Dad and I were frozen. Had this something to do with Astrid’s suicide? With my mother dying on one of Tim Lung’s boats? We were thrust into the role of detectives, forced to investigate our own lives, but our mental journeys into the past were futile. We just didn’t get it. We were weakened and exhilarated at the same time. A paranoiac’s nightmare! A narcissist’s dream! We didn’t know how to feel: flattered or raped. Maybe both. We were puzzling at breakneck speed. Obviously Eddie had infused this criminal overlord with an obsession for Dad and me, but what had he said? What could he have said? I imagined him in late-night drinking sessions with his boss: “You wouldn’t believe these characters. They’re insane. They shouldn’t be allowed to live!”

“Mr. Lung is waiting for you in there,” Eddie said, pointing to double wooden doors at the end of the hallway. He had the colossal nerve to be smirking.

Dad suddenly grabbed him violently by the shirt collar; it looked as if he were planning to pull the shirt over his head- Dad’s first official act of physical violence. Caroline pried his fingers loose. “What have you got us into, you bastard?” he shouted, though it wasn’t as threatening as he intended. Fury mingled with genuine curiosity just comes out strange.

An armed guard emerged from a doorway to investigate the commotion. Eddie disarmed him with a nod. Disappointed, the guard retreated into the shadows. Apparently Eddie had a nod that was irrefutable. That was news to us.

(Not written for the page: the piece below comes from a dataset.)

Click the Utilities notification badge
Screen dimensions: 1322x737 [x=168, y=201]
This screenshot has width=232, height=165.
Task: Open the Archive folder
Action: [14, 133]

We continued down the hallway toward the double wooden doors in a daze, examining more photos on the way. Until now, I’d never realized how much Dad resembled a dog being pushed unwillingly into a swimming pool. And me- suddenly my identity felt like a less solid thing. I found it almost impossible to connect with the pictorial history of ourselves. We looked like damaged relics of a failed civilization. We didn’t look comprehensible at all.

And my mother! My heart nearly burst open looking at her. In all the photos she looked silent and motionless; all the action went on behind the eyes, the kind of eyes that look as if they have come back from the farthest corners of the earth just to tell you not to bother going there. Her smile was like a staircase leading nowhere. Half obscured in the corners of frames, there was her sad beauty, she was resting her head in her hands, her tired eyes clouding over. Perhaps it was coincidence, but in each photo she seemed to be farther and farther away from the camera lens, as if she were shrinking. These images gave me a newfound respect for Dad- she looked like a distant and imposing woman whom no sensible person would enter into a relationship with. I took one photograph of her off the wall and broke it out of the frame. It was black-and-white, taken in a laundromat. My mother was sitting on a washing machine, legs dangling, looking directly into the camera lens with her strikingly large eyes. Suddenly I knew this mystery had something to do with her- here I would receive the first clue as to who she was, where she came from. One thing was clear to me: the riddle of my mother’s existence would be answered behind that door.